Starting over isn’t for sissies. Whatever you’re attempting, change is hard work.
The hardest part, for me, is getting unstuck. Just when I think I’m moving forward, I find I’ve really only been treading water, deceiving myself. Happens all the time.
But something new is at work here, and I don’t want to miss it. It’s one of those cosmic shifts, like when you wake up one morning in late August, and the light is inexplicably altered. You can’t pinpoint exactly how it’s different. But as you’re driving down the road, the yellow line suddenly pops out at you. It says fall is on the way.
A while back, some one sent me a copy of Celeste Owen’s Surrender Fast, and I thought, hey, here’s a program that will kick start my devotions again. Celeste asked an important question: what did I need to surrender in order to draw closer to God? I came up with lots of good options: sugar? a critical spirit? junk food? television? my job?
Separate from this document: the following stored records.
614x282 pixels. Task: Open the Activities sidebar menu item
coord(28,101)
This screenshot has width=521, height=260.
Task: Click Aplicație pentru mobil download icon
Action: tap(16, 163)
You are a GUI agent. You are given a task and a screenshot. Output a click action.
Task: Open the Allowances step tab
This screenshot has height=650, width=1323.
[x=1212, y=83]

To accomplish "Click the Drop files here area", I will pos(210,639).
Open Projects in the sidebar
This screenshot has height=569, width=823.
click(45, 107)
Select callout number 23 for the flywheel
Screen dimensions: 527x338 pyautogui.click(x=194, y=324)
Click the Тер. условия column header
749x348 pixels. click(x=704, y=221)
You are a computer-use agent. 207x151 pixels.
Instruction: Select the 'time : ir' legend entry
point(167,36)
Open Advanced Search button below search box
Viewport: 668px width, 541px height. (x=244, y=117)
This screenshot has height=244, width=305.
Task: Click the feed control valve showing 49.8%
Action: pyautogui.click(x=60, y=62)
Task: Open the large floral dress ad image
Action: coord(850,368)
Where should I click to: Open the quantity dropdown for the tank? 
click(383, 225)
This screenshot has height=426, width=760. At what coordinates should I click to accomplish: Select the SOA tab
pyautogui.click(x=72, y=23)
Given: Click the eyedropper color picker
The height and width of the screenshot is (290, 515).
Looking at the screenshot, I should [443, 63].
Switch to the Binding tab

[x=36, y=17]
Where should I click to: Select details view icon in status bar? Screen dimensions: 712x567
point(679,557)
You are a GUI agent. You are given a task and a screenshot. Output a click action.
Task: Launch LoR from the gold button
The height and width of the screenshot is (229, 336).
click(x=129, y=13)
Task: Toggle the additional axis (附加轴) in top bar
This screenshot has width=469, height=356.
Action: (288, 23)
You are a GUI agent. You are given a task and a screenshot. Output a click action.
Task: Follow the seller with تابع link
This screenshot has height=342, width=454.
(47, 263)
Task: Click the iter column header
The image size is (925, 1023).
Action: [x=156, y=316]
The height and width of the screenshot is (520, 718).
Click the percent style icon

Mostly good choices, but I was stuck. What if I couldn’t stick with it? So, I procrastinated. For a year.
Then one day, I dove in. Frankly, I don’t know what took me so long. I actually dreamed this very thing more than a decade ago. In my dream, I dove in from the shoreline of our favorite camping lake, and I began to glide through the sparkling water – executing the freestyle to perfection and moving along at a clip toward the center of the lake. And then it happened. This inflatable kiosk burbled up from somewhere beneath the surface, took shape, and became a hot dog stand. Now while I am not sorely tempted by hot dogs, this little stand carried hamburgers too. And french fries, of course. And milkshakes – chocolate, vanilla strawberry. And there was someone there hawking these items, reaching out and trying to lure me in to buy them. But I just kept on swimming.
Then it happened again, only this time, the new kiosk was a bakery. Every sweet known to man was on display and an even more urgent voice begged me to come and eat, sending out the fresh-baked fragrance of brownies. But I just kept on swimming. And it felt good. Really good.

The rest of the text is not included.